● **Exercise**
Copy verbatim the span of lines beginning at the line that contains "Open options for the third template card" and ending with the final line of the data. Exclude pictures from the copy.

[Saved entries]
========================================================================
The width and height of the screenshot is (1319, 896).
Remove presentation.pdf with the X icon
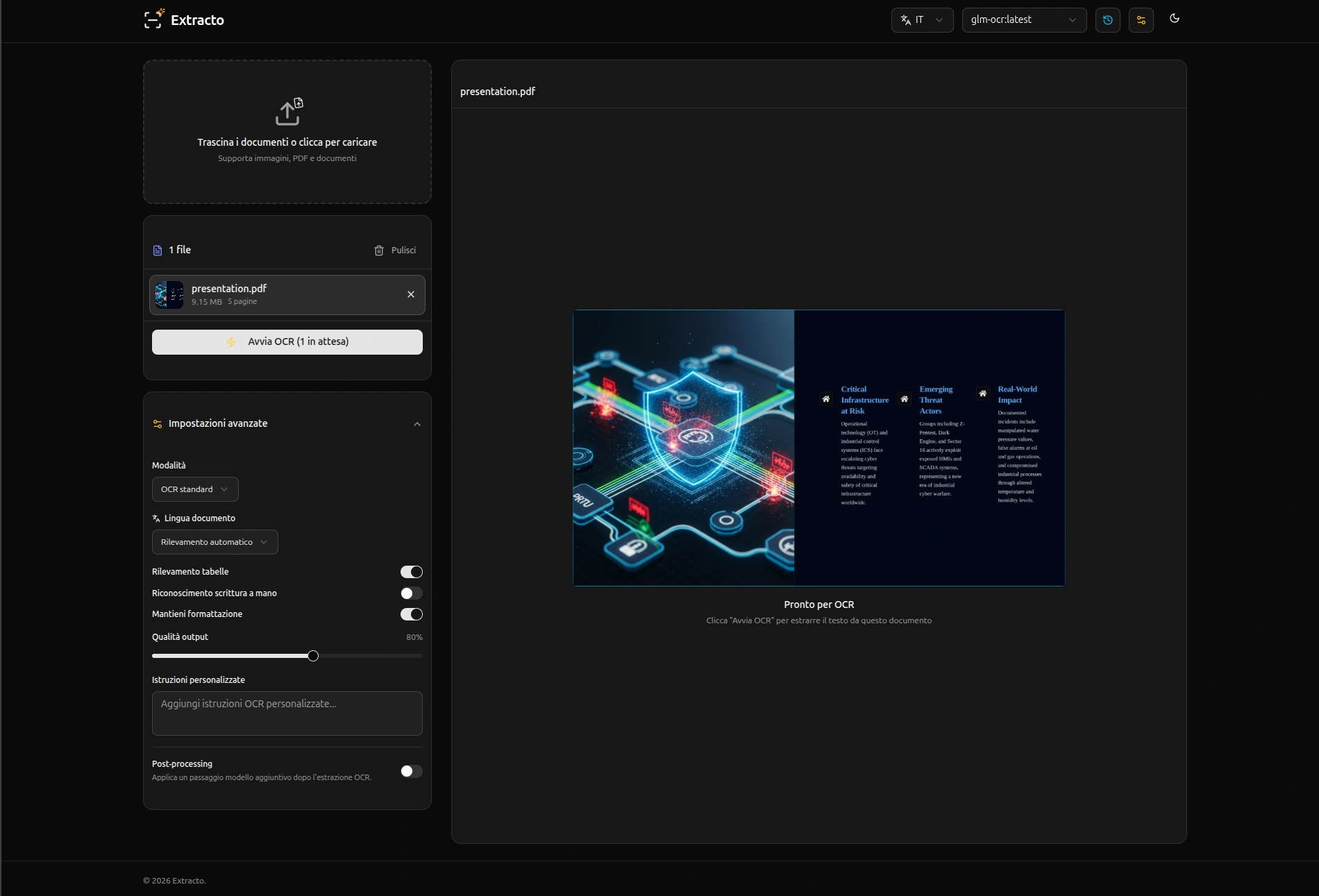pyautogui.click(x=411, y=295)
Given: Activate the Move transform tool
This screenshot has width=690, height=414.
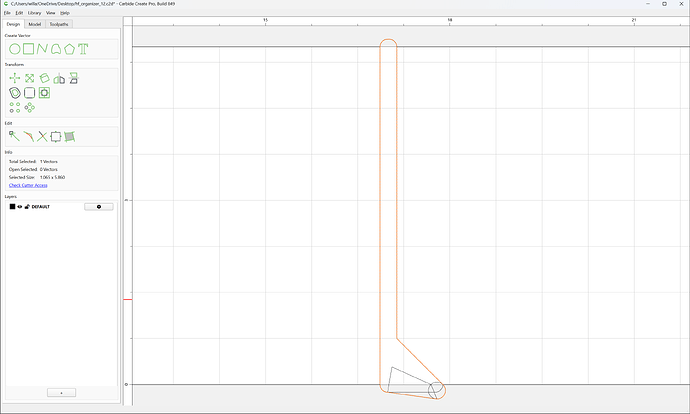Looking at the screenshot, I should point(15,78).
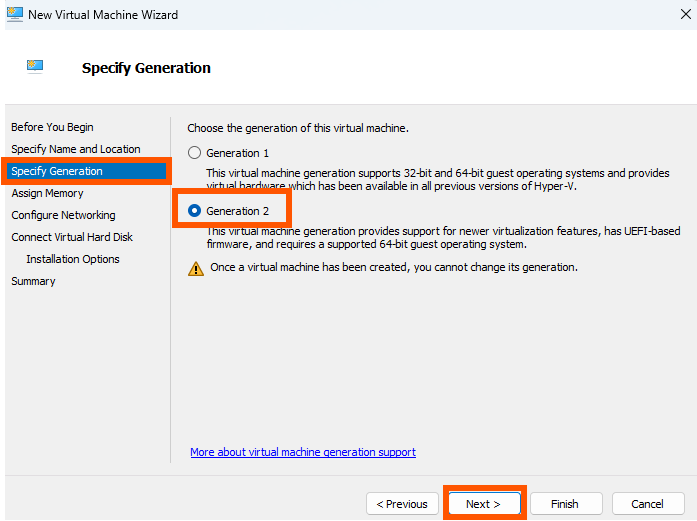697x521 pixels.
Task: Click the Generation 1 label text
Action: [237, 153]
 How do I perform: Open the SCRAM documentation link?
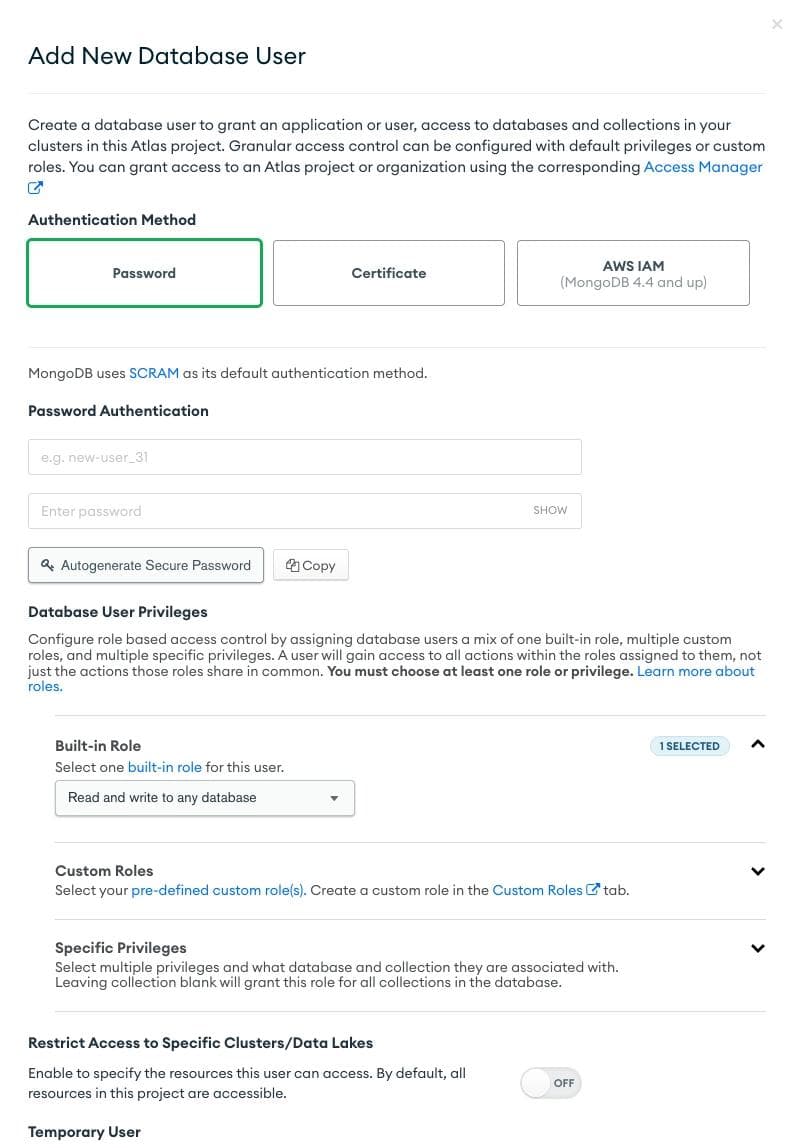[154, 373]
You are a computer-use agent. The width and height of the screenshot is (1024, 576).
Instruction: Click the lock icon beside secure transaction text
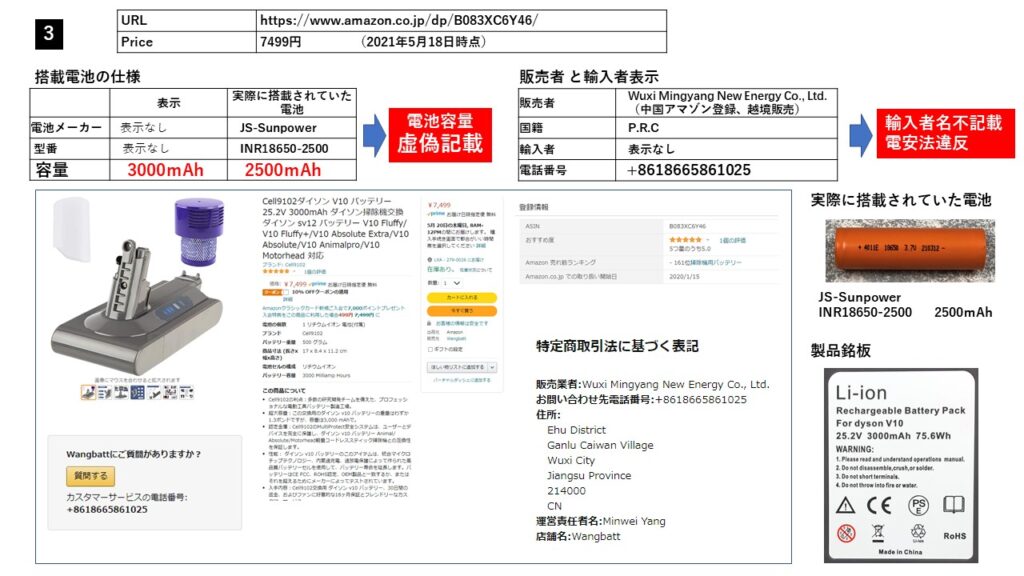[x=430, y=325]
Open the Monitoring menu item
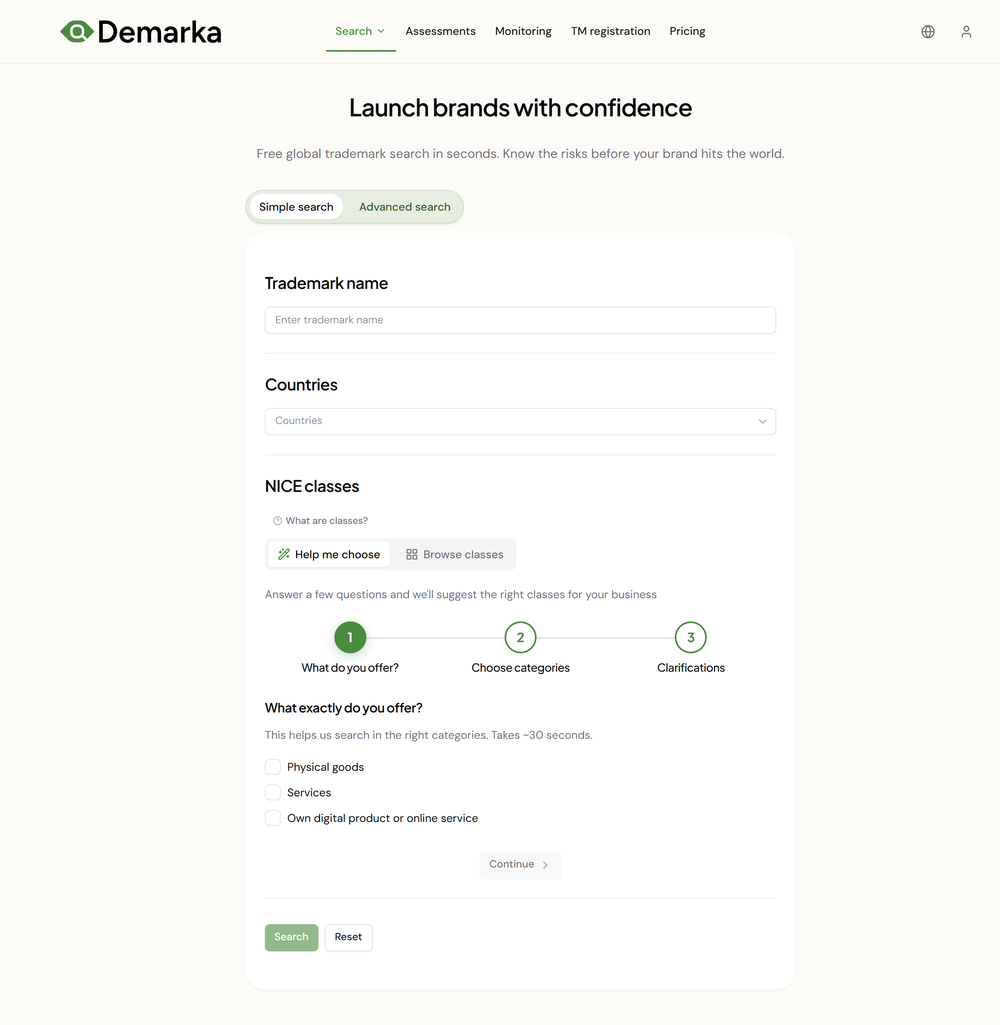1000x1025 pixels. click(523, 31)
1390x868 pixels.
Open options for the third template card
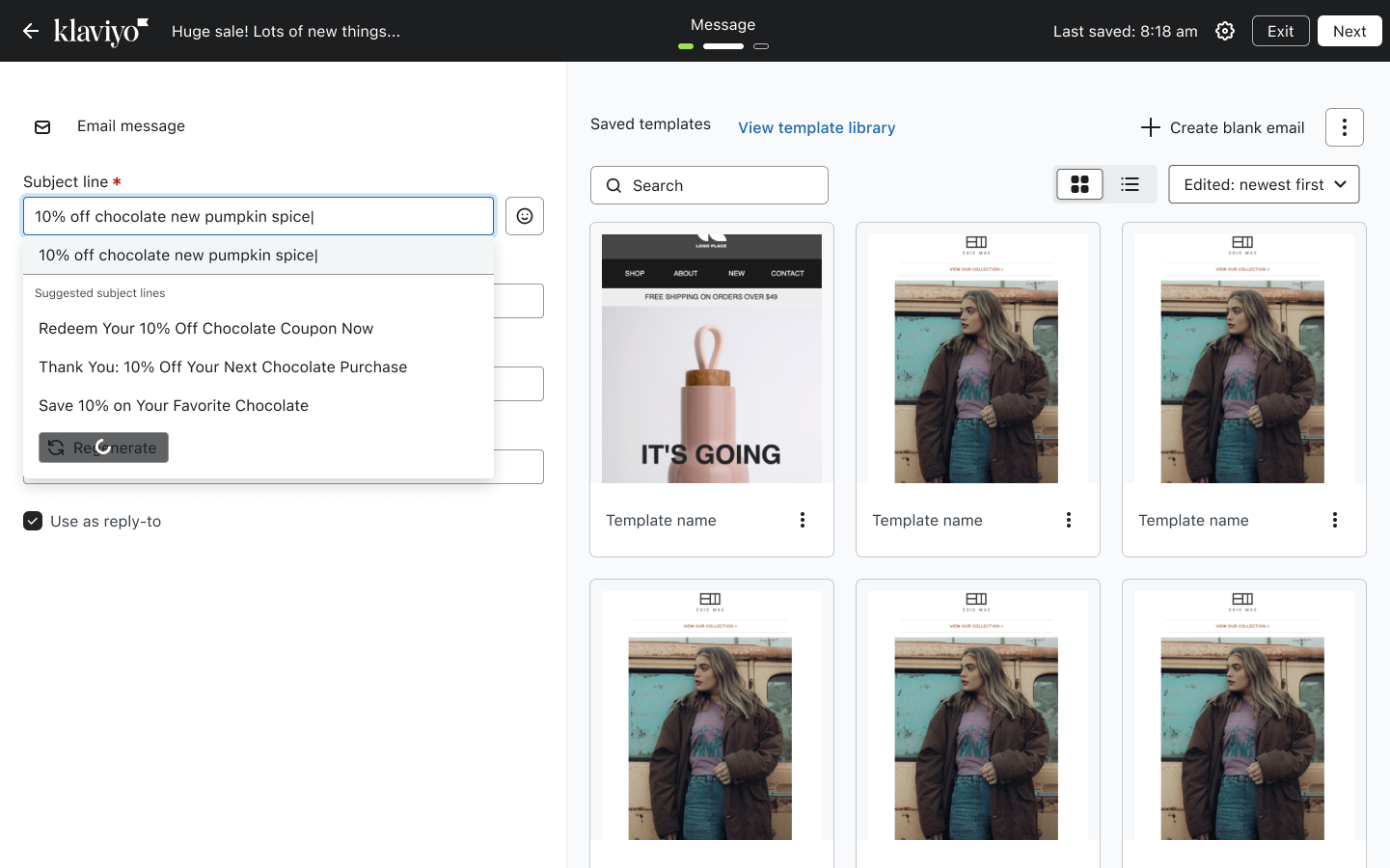coord(1335,520)
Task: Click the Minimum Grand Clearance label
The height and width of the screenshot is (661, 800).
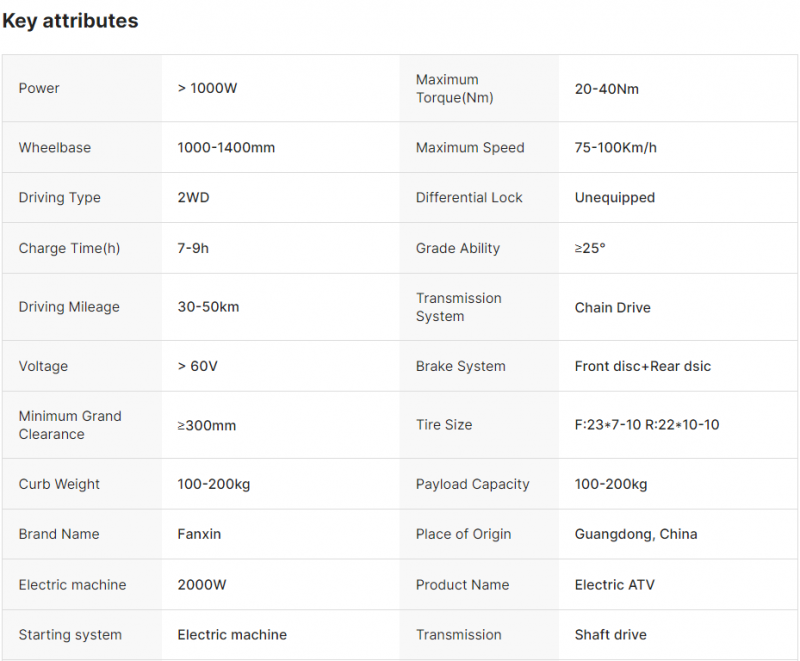Action: coord(69,425)
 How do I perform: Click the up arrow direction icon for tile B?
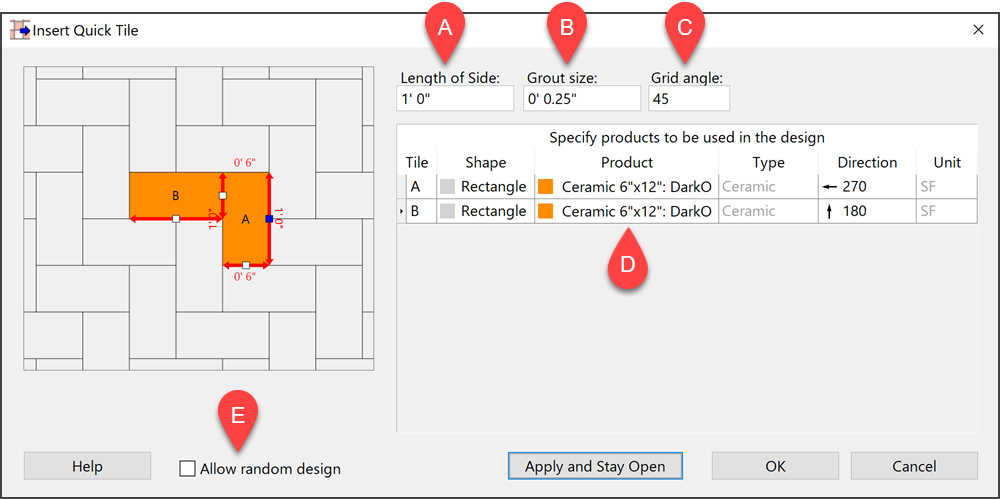(x=829, y=212)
========================================================================
● **Response**
Open options for the third template card
coord(1335,520)
Task: Click the Minimum Grand Clearance label
The height and width of the screenshot is (661, 800).
Action: coord(69,425)
 How do I perform: Click the up arrow direction icon for tile B?
(x=829, y=212)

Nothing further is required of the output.